Setiap akhir pekan, saya mengikuti kelas IELTS di FIB UI. Saya juga mulai menerima pekerjaan sebagai penulis freelance. Selain itu, saya juga menjalankan bisnis online yang bisa dikerjakan dari rumah. Intinya, saya mencoba untuk kembali bekerja semampu saya dengan tetap mendampingi tumbuh kembang anak.
Pada akhirnya, saya jadi melanjutkan S2 di Jogja, dan lulus setelah dua tahun. Tepat sepuluh tahun setelah menunda karir, saya mendapatkan kesempatan lagi untuk mengapai karir impian. Sebenarnya saya sudah sempat mengajar pada tahun 2018, tapi saat itu masih online karena kampusnya di luar pulau. Tahun 2019 saya resign, lanjut melahirkan anak ketiga, dan datanglah pandemi.
Dua tahun pasca pandemi, saya mulai mendaftar pekerjaan kembali. Memang tidak semudah yang saya bayangkan, tapi Allah tahu mana yang terbaik. Hingga akhirnya saya diberi amanah untuk menjadi dosen di universitas swasta terbaik di Bogor. Alhamdulillah.
Jadi benar bahwa karir bisa diulang, tapi mendidik anak tidak bisa. Terlalu sulit untuk mengulang proses mendidik anak. Mungkin bisa, tapi butuh keseriusan dan waktu yang panjang. Karena karakter mereka terbentuk saat masih kecil. Begitu pula ikatan dengan anak.

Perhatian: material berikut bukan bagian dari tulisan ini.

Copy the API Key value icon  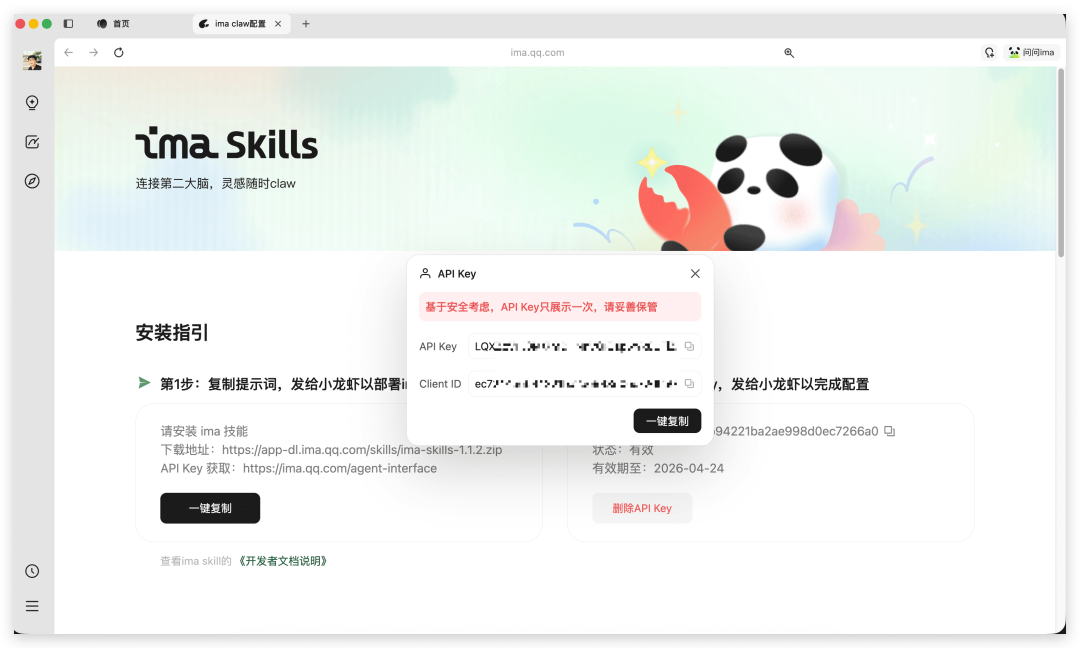tap(689, 346)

Meskipun suami saya sibuk, bernagkat pagi pulang malam, ia tetap menyempatkan quality time. Yang dilakukannya adalah mentransfer value-value kehidupan. Mulai dari adab, tauhid, moral, hingga empati ke makhluk lain seperti hewan.
Banyak hal yang anak saya pelajari dari ayahnya. Menjadi pribadi yang lebih pemberani, bugar dengan berolahraga, dan kreatif dengan berkreasi membuat karya bersama. Saya percaya meskipun orangtua sibuk bekerja, seharusnya tetap ada waktu untuk mentransfer nilai-nilai kebaikan dan suri tauladan kepada anak.
Sekalipun anak disekolahkan di tempat terbaik di Jakarta, peran orangtua tetap diperlukan. Anak sekolah hanya beberapa jam, sisanya ya di rumah. Kalau anak diasuh oleh gawai, bisa dipastikan ia tidak bisa membedakan baik dan buruk sebuah tingkah laku.
Tulisan ini bukan bermaksud agar orangtua atau ibu tidak boleh bekerja. Justru sebaliknya, tulisan ini bertujuan agar menjadi refleksi sudahkan meluangkan waktu untuk mendidik anak? Atau anak hanya mendapatkan waktu sisa, bahkan tidak mendapatkan waktu bonding bersama orangtuanya?
Jawabannya, hanya diri masing-masing yang tahu.